1) Baami means my father.

2) Oni: – Name given to a baby that cries endlessly, day and night, after birth.

3) Taiwo: – Name given to the first one of a twin.

4) Kehinde: – Name given to the second twin.

5) Dada: – A baby with curly hair.

6) Iya ile: – Meaning the house mother, always the first wife.

6) Iyalode: – Meaning mother of women – A title given to the king’s first wife.

7) Kabiyesi: – King.

 

I have called Kabiyesi Baba for as long as I can remember. Baba is ancient. Baba is my father’s father. Baba hates me but his hate is only a fraction of how much someone else despises me; Iya ile or Sumbo as others call her.

 

Baba screamed at me and shouted for Baami to get the simpleton out of his sight. The foremost of men I heard that from was Baba. I admit, I am not too bright. His words, I could not understand, but his intent struck me harder than the fabled spear of Alawada would. I can read the mood in the area just as well Baba Bamtefa could divine Ifa’s messages from the white cowries. Although, I could not understand then how my questions caused some discomfort. I knew not to ask again when I saw mother’s eyes mist up. What shut me up though was the joy I could feel radiating from the corner of the hut where Iya ile, my father’s elder wife, sat. The cruelness of her happiness frightened me and I reconfirmed that something was wrong. Father did not bother explaining. He walked up to me and scooped me into his brawny arms.

 

I wondered then about the magnanimous display of emotion, as my father was not given to displaying much emotion. He seemed overtly protective and in front of Baba’s eyes too. I could understand then that he held me as much as I held him but I could not understand why. That he had to trek quite a distance through the rain did not seem to bother him. He carried me the extensive distance to my separate hut and set me down me within. He did not speak a word until he was to go.

 

He said to me, “Your brother is…” He stopped there, tethering on the edge. Then he said, “Kehinde, stay inside here. There should be a storm tonight.” He turned and left me in the semi dark space with only the dim sunlight from the storm outside filtering in through the white wrapper at my door. I did not want to stay in the hut; I had an undying need to know what was going on. I tried to stand but fire hot as the sun flared in my legs. I was born with cursed frail legs that would only support walking for short periods and this was not one of them. I was known in most places as crippled despite that not being entirely true.

 

Still, I was determined to find out and I had other methods; I was not a dada for nothing.

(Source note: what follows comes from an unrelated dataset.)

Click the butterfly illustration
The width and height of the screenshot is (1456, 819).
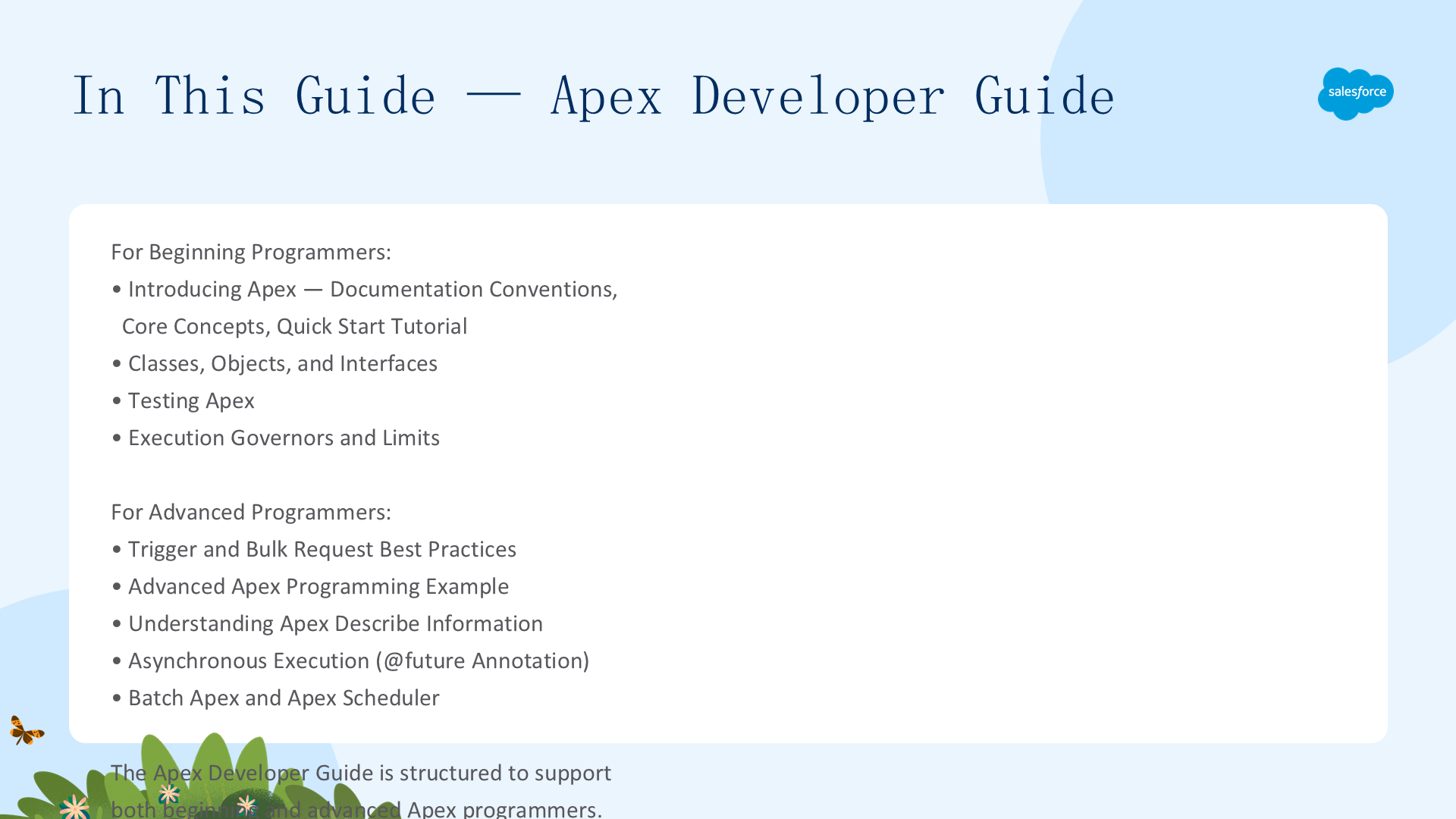(27, 730)
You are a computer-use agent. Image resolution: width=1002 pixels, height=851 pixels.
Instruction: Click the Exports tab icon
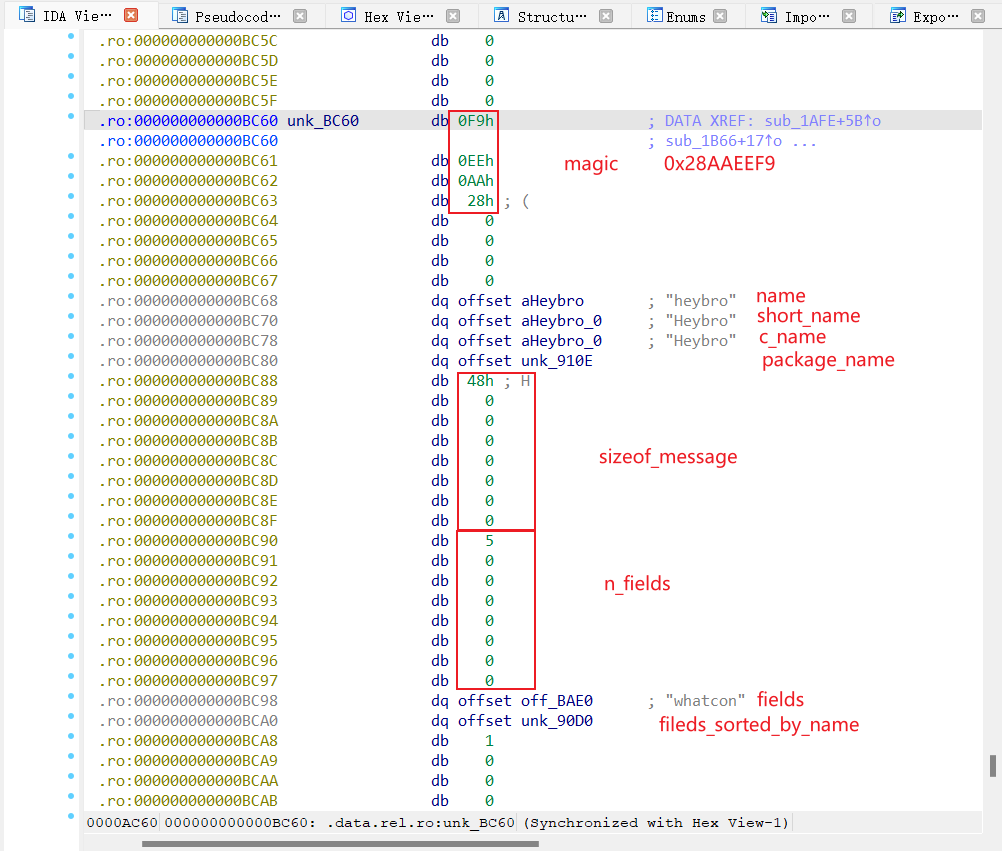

On my mat, I stared at the roof of my thatched hut and time flickered by before my eyes. I focused; I called to one who had been with me as long as I can remember. I called till tears streamed down my face and when I believed my effort a failure, she came. The ghost of my long dead twin sister came.

 

Nude as the day I was born, she stood before me. She was unclothed, unconcealed right from her luxurious dark hair that moved to a breeze of its own down to her budding breasts and lower yet to her strong African thighs and beautiful feet.

She asked, as always. “Are you ready to join me? Are you ready now?” I shook my head vigorously as shivers ran down my spine.

“No, not today. There is too much wonder in the world to leave now.” I said.

“Are you sure? I really want my twin back. It’ll be fun with me. Come, please.”

“I’ll stay a lot longer. It’s quite fun here too.”

 

She smirked. She looked exactly as I saw myself when I looked into the bath water every morning. Although, with slight differences. Unlike me, she would not have been a dada though. She was a bit fatter than I was but otherwise, we were identical right down to our birthmarks. I thought, “They must really feed ghosts well.”

 

I recall seeing her as a baby. It was an eerie paler version of me staring down at myself with infant eyes as large as mine. I had known her forever. She was my carbon copy or rather; I was hers, since she came out of the womb first albeit that she came out lifeless.

I spoke to her, I said.  “Taiwo, something has happened. I must know what it is.”

She was silent for a while.  “Kehinde, it is none of your concern. Don’t poke your nose there, things won’t end well.”

 

I paused at the rebuke. She had never denied me anything. Despair clutched at me. I knew then that the news must be woeful.

“Taiwo, you too? You too?” I turned over and raised my wrapper above my head. It didn’t take long for me to find to the depths of sleep. I did not notice my legs upon a wall of my hut but I felt them there. There, in the depths of nightmare, I dreamt something evil. I woke screaming into a screeching African thunderstorm.

 

The first thing I noticed was that I could walk now. I put my legs to good use as I began the trek from my isolated hut to my mother’s hut. Baba, being king had amassed a fortune in his life. My father, not to be outdone had accumulated a copious share too. In their lifetimes they had collected quite a stretch of land. Being the eyesore of the family, I got a disconnected hut, far away from contact with outsiders and my family. I believe Baba was just hoping I would die off. I walked till my legs began to throb and then even after, in pain. Taiwo appeared before me then.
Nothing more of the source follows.